= What is needed =
Output the complete Billie Holiday text below without any changes. Leave out the rows that follow it.

** Opening Document section block **

Billie Holiday ("Lady Day") is considered by many to be the greatest of all jazz singers. In a tragically abbreviated singing career that lasted less than three decades, her evocative phrasing and poignant delivery profoundly influenced vocalists who followed her. Although her warm, feathery voice inhabited a limited range, she used it like an accomplished jazz instrumentalist, stretching and condensing phrases in an ever-shifting dialogue with accompanying musicians. Famous for delivering lyrics a bit behind the beat, she alternately endowed them with sadness, sensuality, languor, and irony. Rarely singing blues, Holiday performed mostly popular material, communicating deep emotion by stripping down rather than dressing up words and lines. "If you find a tune that's got something to do with you, you just feel it, and when you sing it, other people feel it, too," Holiday once explained. White gardenias, worn in her hair, became her trademark.

Born Eleanora Fagan on April 7, 1915, in Philadelphia, Pennsylvania. Her life was a study in hardship. Her parents married when she was three, but her musician father was seldom present and the couple soon divorced. Receiving little schooling as a child, Holiday scrubbed floors and ran errands for a nearby brothel so she could listen to idols Louis Armstrong and Bessie Smith on the Victrola in its parlor. Brutally raped at ten, she was sent to a reformatory for "seducing" her adult attacker; at fourteen she was jailed for prostitution.


In her difficult early life, Holiday found solace in music, singing along to the records of Bessie Smith and Louis Armstrong. She followed her mother who had moved to New York City in the late 1920s and worked in a house of prostitution in Harlem for a time. Around 1930, Holiday began singing in local clubs and renamed herself "Billie" after the film star Billie Dove.

** Closing Document section block **
** Opening Records supplied block **

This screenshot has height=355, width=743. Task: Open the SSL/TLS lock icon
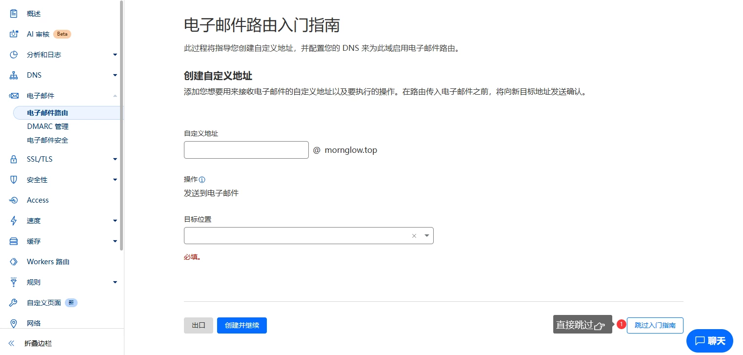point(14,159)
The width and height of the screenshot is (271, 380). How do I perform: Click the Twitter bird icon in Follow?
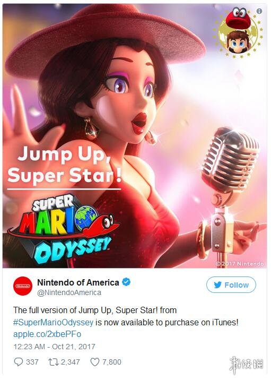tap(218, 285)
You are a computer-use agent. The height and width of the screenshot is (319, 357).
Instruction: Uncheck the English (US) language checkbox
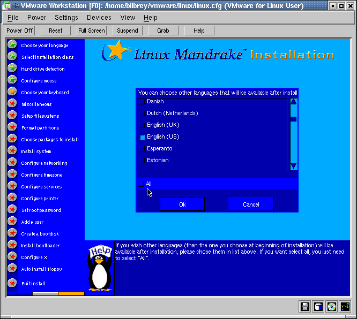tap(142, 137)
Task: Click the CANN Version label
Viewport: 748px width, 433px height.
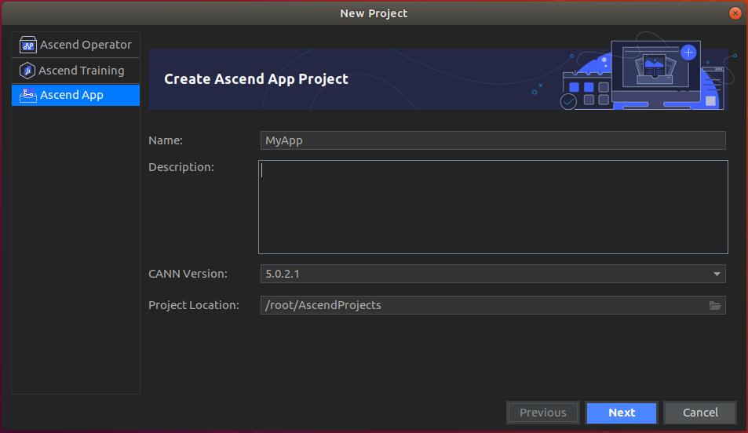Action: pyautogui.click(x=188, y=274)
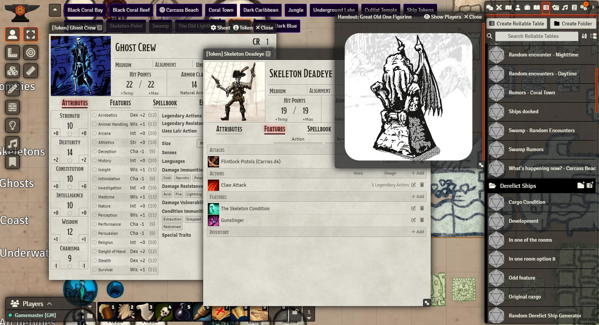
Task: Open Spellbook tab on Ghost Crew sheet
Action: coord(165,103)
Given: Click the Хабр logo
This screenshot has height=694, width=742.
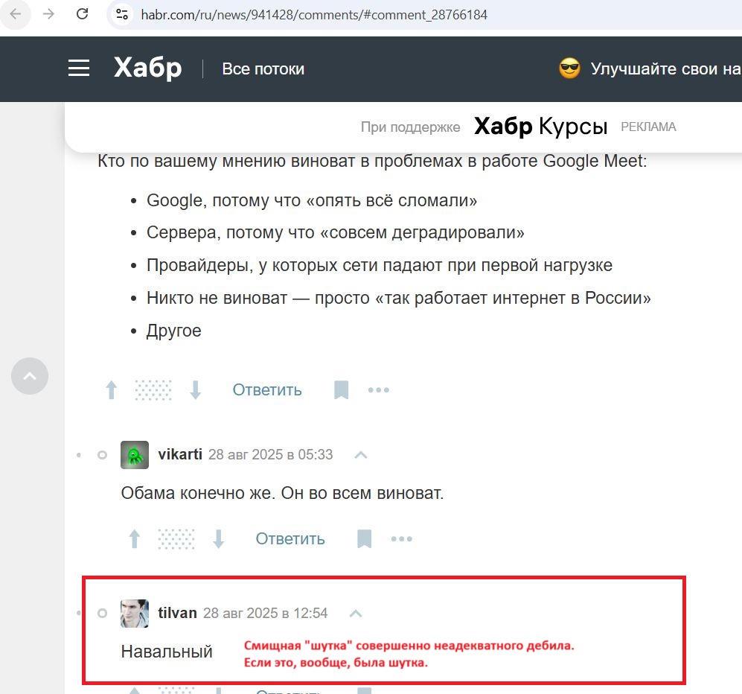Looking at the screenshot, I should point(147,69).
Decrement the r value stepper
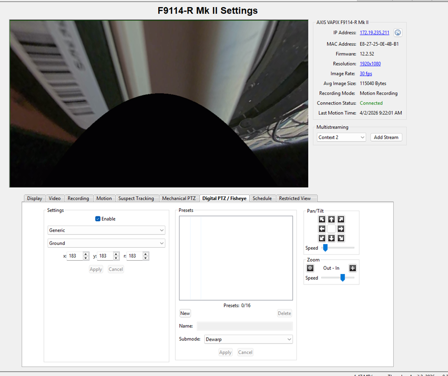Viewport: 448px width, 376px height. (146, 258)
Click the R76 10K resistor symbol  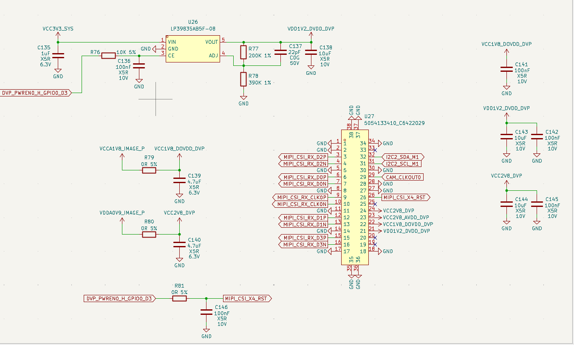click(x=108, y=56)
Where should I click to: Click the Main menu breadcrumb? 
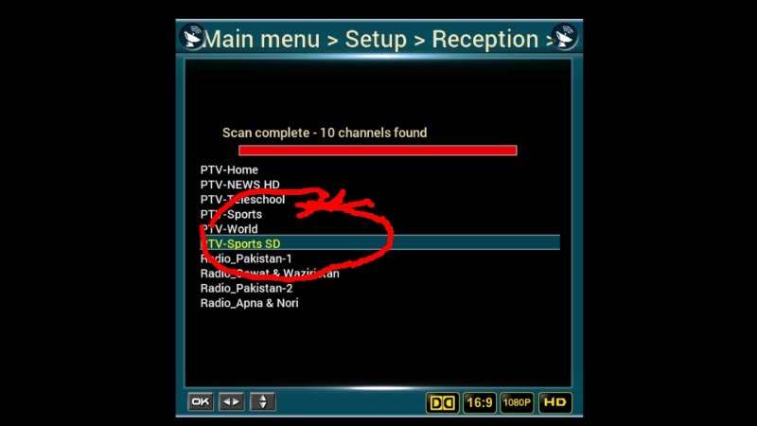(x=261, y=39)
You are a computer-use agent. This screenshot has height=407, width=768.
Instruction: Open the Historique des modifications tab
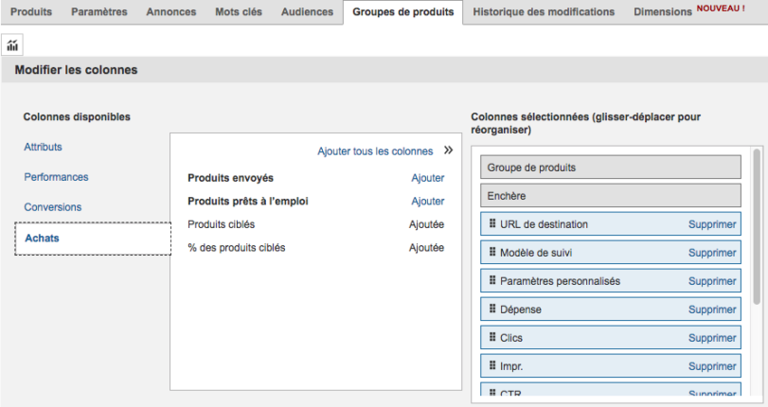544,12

** Closing Records supplied block **

= Answer area =
Billie Holiday ("Lady Day") is considered by many to be the greatest of all jazz singers. In a tragically abbreviated singing career that lasted less than three decades, her evocative phrasing and poignant delivery profoundly influenced vocalists who followed her. Although her warm, feathery voice inhabited a limited range, she used it like an accomplished jazz instrumentalist, stretching and condensing phrases in an ever-shifting dialogue with accompanying musicians. Famous for delivering lyrics a bit behind the beat, she alternately endowed them with sadness, sensuality, languor, and irony. Rarely singing blues, Holiday performed mostly popular material, communicating deep emotion by stripping down rather than dressing up words and lines. "If you find a tune that's got something to do with you, you just feel it, and when you sing it, other people feel it, too," Holiday once explained. White gardenias, worn in her hair, became her trademark.

Born Eleanora Fagan on April 7, 1915, in Philadelphia, Pennsylvania. Her life was a study in hardship. Her parents married when she was three, but her musician father was seldom present and the couple soon divorced. Receiving little schooling as a child, Holiday scrubbed floors and ran errands for a nearby brothel so she could listen to idols Louis Armstrong and Bessie Smith on the Victrola in its parlor. Brutally raped at ten, she was sent to a reformatory for "seducing" her adult attacker; at fourteen she was jailed for prostitution.


In her difficult early life, Holiday found solace in music, singing along to the records of Bessie Smith and Louis Armstrong. She followed her mother who had moved to New York City in the late 1920s and worked in a house of prostitution in Harlem for a time. Around 1930, Holiday began singing in local clubs and renamed herself "Billie" after the film star Billie Dove.